On average, it takes 17 years for new treatments to reach general clinical practice. This means that when patients visit a doctor in 2020, they will often receive guidance from 2003. For comparison: current practices date from a time before the iPhone! But during the pandemic, the pace of change in medical decision-making accelerated rapidly. COVID-19 was a new, highly communicable disease, and just as the data on the virus changed daily or weekly, so did the frontline nurses. The question now is how we can continue to respond to the latest medical science.
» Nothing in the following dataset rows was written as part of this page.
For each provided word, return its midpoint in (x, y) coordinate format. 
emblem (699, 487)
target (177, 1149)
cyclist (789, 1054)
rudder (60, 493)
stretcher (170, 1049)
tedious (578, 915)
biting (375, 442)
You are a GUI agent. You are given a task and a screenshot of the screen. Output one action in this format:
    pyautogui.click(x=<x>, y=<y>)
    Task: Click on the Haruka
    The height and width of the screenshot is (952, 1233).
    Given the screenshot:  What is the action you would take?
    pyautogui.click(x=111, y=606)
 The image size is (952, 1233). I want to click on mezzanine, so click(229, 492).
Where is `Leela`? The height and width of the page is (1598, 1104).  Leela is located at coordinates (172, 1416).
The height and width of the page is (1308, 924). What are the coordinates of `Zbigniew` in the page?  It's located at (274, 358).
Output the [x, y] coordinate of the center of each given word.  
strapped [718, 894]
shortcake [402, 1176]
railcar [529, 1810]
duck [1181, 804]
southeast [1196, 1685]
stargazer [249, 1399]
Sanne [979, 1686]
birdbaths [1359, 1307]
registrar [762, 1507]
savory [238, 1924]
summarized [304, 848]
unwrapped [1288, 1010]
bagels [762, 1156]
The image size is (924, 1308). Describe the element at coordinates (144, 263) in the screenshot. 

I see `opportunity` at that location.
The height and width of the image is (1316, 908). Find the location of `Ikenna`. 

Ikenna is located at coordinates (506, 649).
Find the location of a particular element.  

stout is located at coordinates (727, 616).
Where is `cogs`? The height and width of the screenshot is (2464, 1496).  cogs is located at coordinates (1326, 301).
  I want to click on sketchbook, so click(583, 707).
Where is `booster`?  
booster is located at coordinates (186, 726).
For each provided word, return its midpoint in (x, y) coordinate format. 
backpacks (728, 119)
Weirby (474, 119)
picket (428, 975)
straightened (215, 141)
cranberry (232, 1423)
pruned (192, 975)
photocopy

Case Study: The Speed of New Tests
COVID-19 tests are a vivid example of how quickly medical practice has changed during the pandemic. Initially, only nasal PCR tests were available that could only be performed by healthcare professionals. Within a few weeks, the instructions were updated so that patients can test themselves in the presence of a doctor, e. B. at drive-through test sites, and later alone in your own four walls. New tests soon became available, including saliva PCR tests, as well as antibody and antigen tests. We also kept receiving new information about certain manufacturers and tests. A 15-minute PCR test from Abbott Laboratories initially received much praise, but weeks later it was found to have a high false-negative rate. In short, the medical science of COVID-19 testing was changing rapidly, but in the face of the stress of the global crisis, medical practice has largely kept pace.
Can we keep this pace of innovation?
While COVID-19 offers an extreme case study for rapid medical advancement, it is just a matter of gradation. Approximately 2 million scientific articles are published each year, and new clinical guidelines are published every 1 to 3 years for each serious disease. In addition, there are new FDA notices and it leads to an information overload. A few years ago a common high blood pressure drug was found to contain a harmful pollutant, which resulted in a recall. However, months after this warning, I still saw new patients in my practice taking it.
The pandemic has shown that healthcare needs to be more responsive to changes in medicine, and it has shown that it can. But the way we did this isn’t scalable. We have kept pace with COVID-19 mainly because it has dominated the headlines and discourse in medicine and in our everyday lives. But that won’t work with the hundreds of conditions I handle in my practice every year.
Instead, here are some proven solutions to help doctors keep pace with the pace of change and better serve their patients:
Intelligent clinical decision support
The electronic health record system (EHR) I use in my clinical practice is little more than an expensive collection of scanned paper cards. I document decisions in it after I’ve made them – the EHR doesn’t help me make better decisions. Clinical decision support comes in a few forms, but it’s often not useful – take pop-up alerts for potential drug interactions, for example, which are generally just an unhelpful distraction.
If we want faster adoption of new clinical guidelines, we need intelligent decision support embedded in the EHR. When entering a patient’s medical history, Smart Support should ask additional questions to ensure that I am taking a complete medical history. When diagnosing, alternative possible diagnoses should be suggested in order to reduce misdiagnosis or to limit the search for drugs to those that have been shown to be effective.
Telementoring
It is not enough to have access to information on the latest medical science. In training we learn through “seeing one, making one, teaching one”. It is not enough just to see a pop-up in our EHR, although it helps. In medicine, learning is a social process.
A proven model for leveraging social learning once clinicians enter clinical practice is telementoring, developed by Sanjeev Arora, MD. As a liver specialist at an academic medical center in New Mexico, Arora looked at patients for patients with hepatitis C complications that might have been preventable with previous treatment. Knowing that he couldn’t treat every patient with hepatitis C in the state, he set up a hub-and-spoke system where family doctors in the community would video-confer cases weekly to specialists at his academic medical center. This gave them the opportunity to learn how best to treat hepatitis C from real patient cases.
In an article in the New England Journal of Medicine, Arora and colleagues demonstrated that with this experiential learning, these community physicians were able to treat hepatitis C as well as specialists.
Doctor Scorecards
Doctors are naturally driven to improve themselves, but we often don’t because we lack reliable, objective data to show where improvement is actually needed. Surgeon and researcher Marty Makary, MD, MPH, editor-in-chief of MedPage Today, has developed a method that doctors can use to obtain such information. Using a national record, Makary sent hundreds of Mohs microsurgeons a letter stating their performance in Mohs operations compared to their peers. Without sticks or carrots, the data alone changed the behavior of doctors. Doctors rated as outliers compared to their peers saw a remarkable 83% improvement in their practice. The key to the success of these doctor scorecards was that they came from a colleague, were objective, and were not intended for payment or punishment, but for learning.
Taken together, these three innovations have the potential to dramatically accelerate the pace of innovation at the cutting edge of care. We needed a global pandemic to update our clinical practice faster. It is now up to us whether we maintain and scale these improvements.
Shantanu Nundy, MD, MBA, is a practicing family doctor, Chief Medical Officer at Accolade, and author of Care After Covid: What the Pandemic Revealed is Broken in Healthcare and How to Revent It.